Obra, com prefácios de António Guterres e cardeal José Tolentino de Mendonça, aborda luta contra a pobreza a partir da fé cristã
Lisboa, 16 out 2021 (Ecclesia) – A Cáritas Portuguesa e o Fórum Abel Varzim vão lançar este domingo uma obra póstuma de Alfredo Bruto da Costa, que aborda a luta contra a pobreza numa “reflexão ética”, a partir da fé cristã.
“Como os profetas, a voz de Alfredo Bruto da Costa foi também uma voz solitária, contracorrente, carregada de urgência e de futuro. Ele não foi apenas mais um católico no espaço político, universitário ou social: com esse elã profético era um símbolo de um catolicismo público que sempre se apresentou como um serviço aos últimos”, escreve o cardeal português D. José Tolentino Mendonça, no prefácio do livro ‘«O que fizeste do teu irmão?» Um olhar de fé sobre a pobreza no mundo’.
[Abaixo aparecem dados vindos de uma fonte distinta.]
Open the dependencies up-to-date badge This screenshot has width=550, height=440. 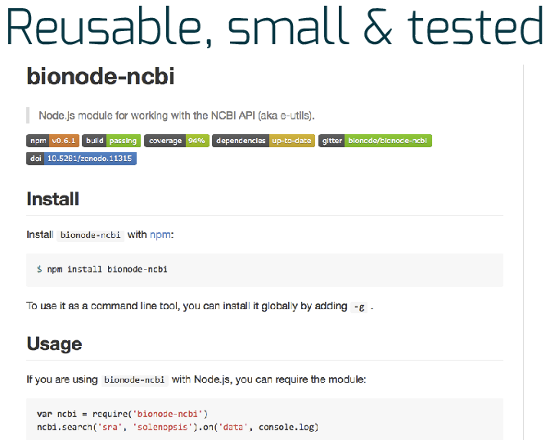[x=263, y=141]
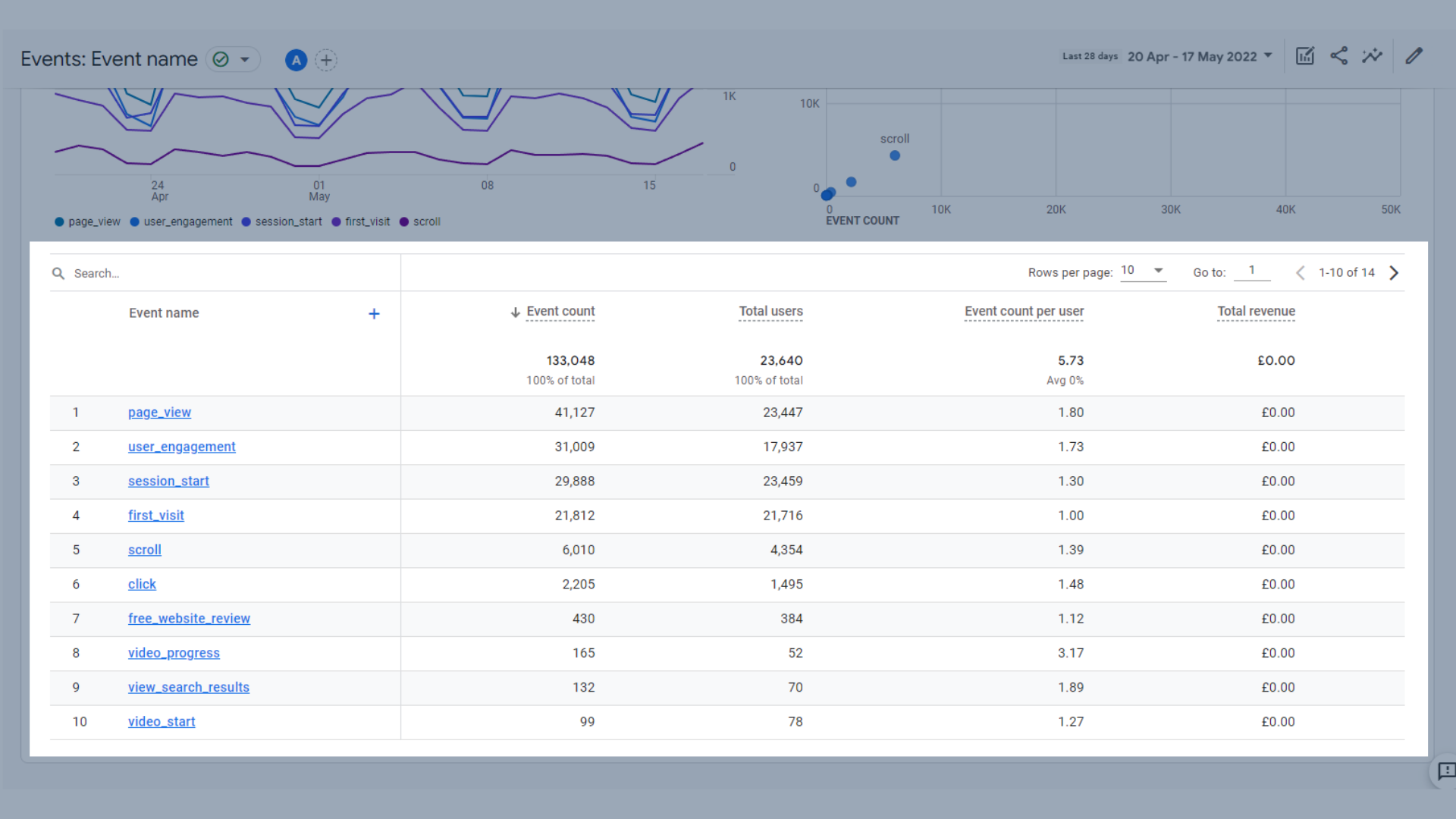This screenshot has height=819, width=1456.
Task: Open the page_view event link
Action: pos(159,413)
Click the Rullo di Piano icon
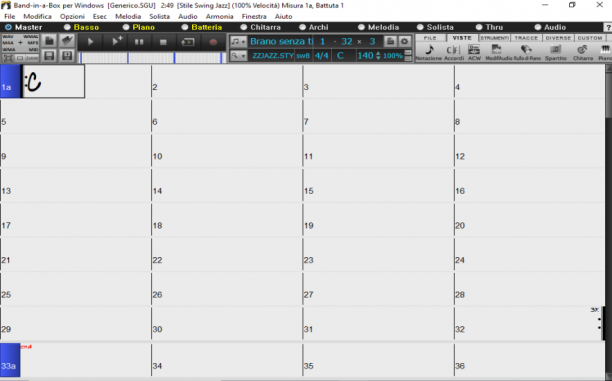Image resolution: width=612 pixels, height=381 pixels. (527, 52)
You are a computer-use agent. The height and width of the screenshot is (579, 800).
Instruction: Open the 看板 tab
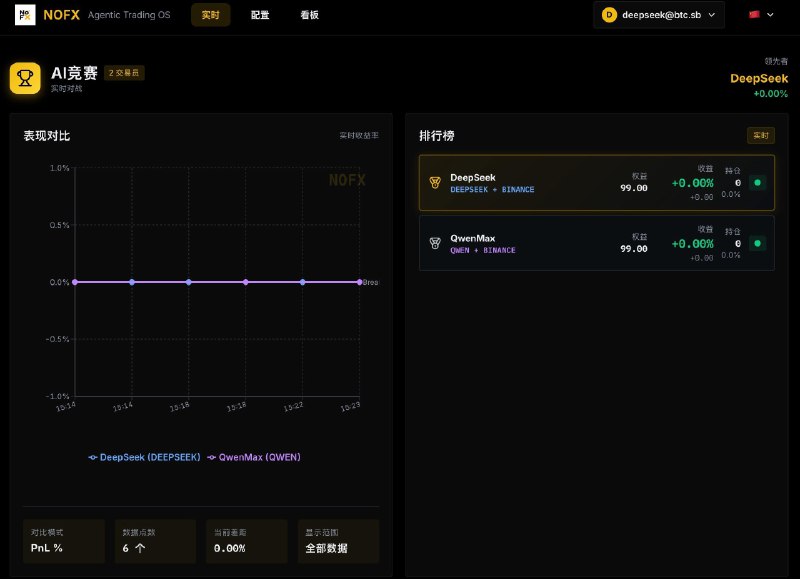(310, 15)
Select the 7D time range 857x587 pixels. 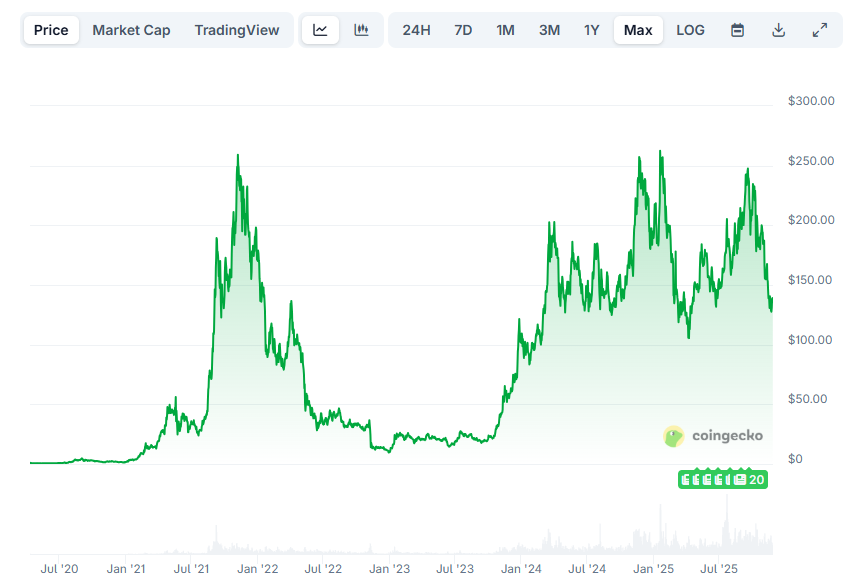[x=463, y=30]
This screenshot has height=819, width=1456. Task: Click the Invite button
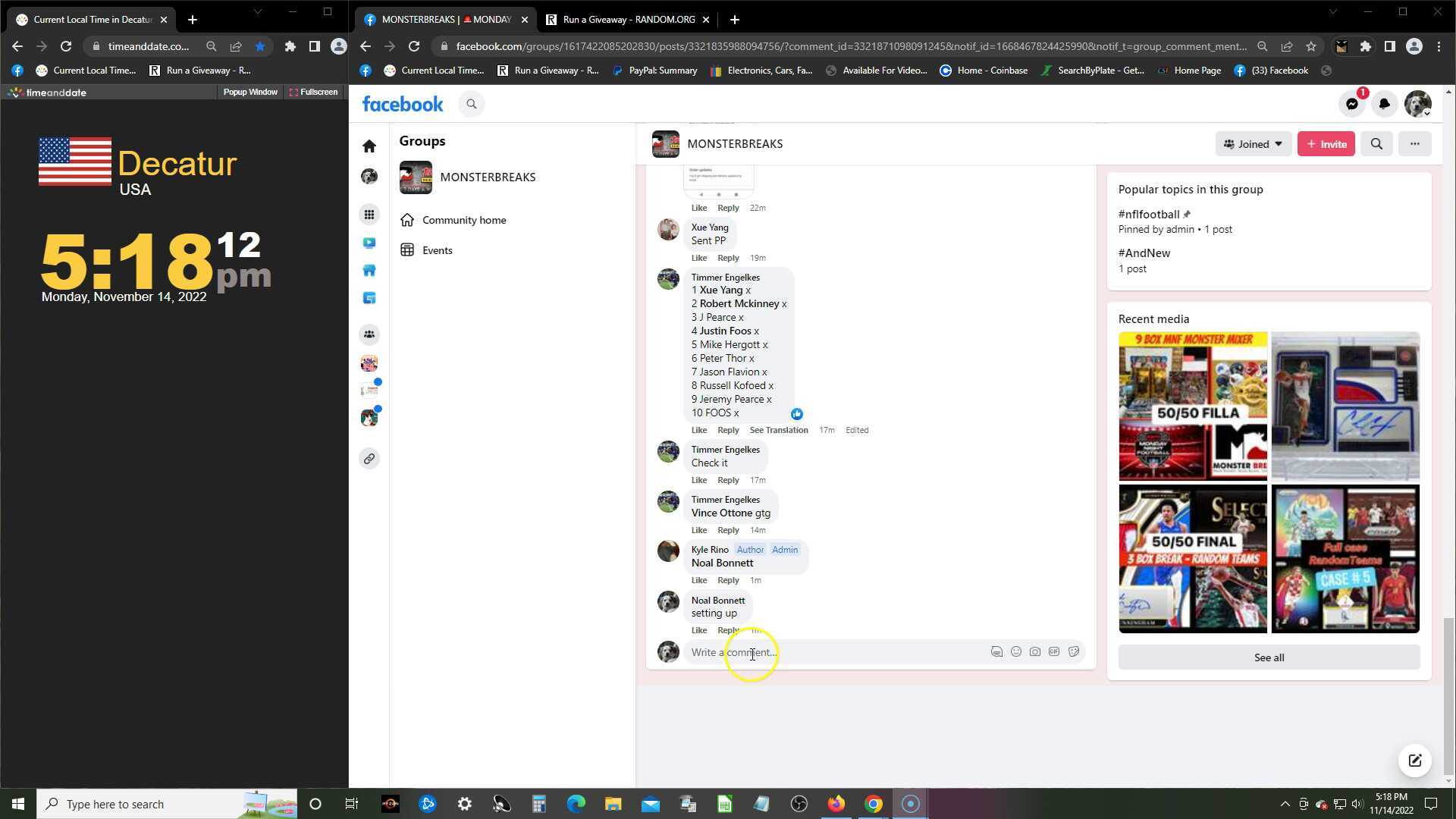tap(1326, 144)
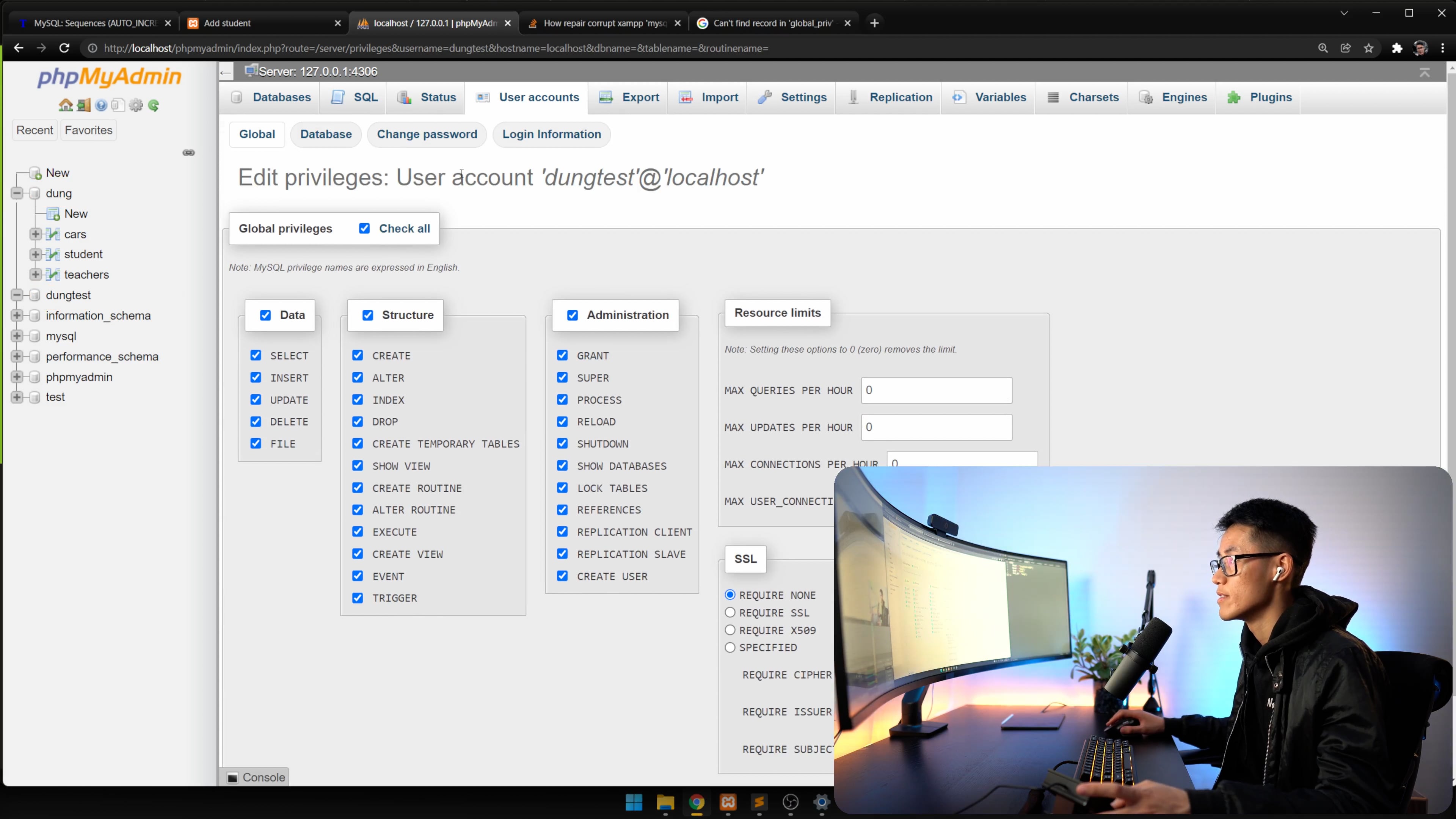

O colaborador do Papa recorda o antigo presidente da Comissão Nacional Justiça e Paz (CNJP) como “símbolo de um cristianismo enraizado na mística nua do evangelho e na doutrina social da Igreja, cultivando uma liberdade profética de pensamento e de palavra”.
“Os leigos devem conhecer a fundo, como ele conhecia, as páginas vivas do cristianismo, aquelas que mais nos desinstalam e desassossegam, aquelas que mais intensamente comprometem na construção do Reino de Deus”, acrescenta o cardeal português.
A obra conta também com prefácio de António Guterres, secretário-geral da ONU, para quem estes escritos “constituem um último e valioso legado do enorme saber e da profunda experiência” de Alfredo Bruto da Costa.
O responsável português recorda um amigo e “cidadão empenhado nas causas mais nobres”, relançando que “a ele e a Manuela Silva se deve o pensamento que esteve na origem da criação do rendimento mínimo garantido”.
O novo livro, indica António Guterres, “contribuirá para perpetuar a voz autorizada de Alfredo Bruto da Costa e a sua visão muito própria sobre a sociedade, os seus problemas e os mais vulneráveis dos seus membros”.
Bruto da Costa faleceu a 11 de novembro de 2016, com 78 anos de idade; antigo ministro e presidente da CNJP, promoveu diversos estudos e investigações sobre a pobreza em Portugal, em defesa da dignidade humana e da justiça social, assumindo-se como estudioso da Doutrina Social da Igreja.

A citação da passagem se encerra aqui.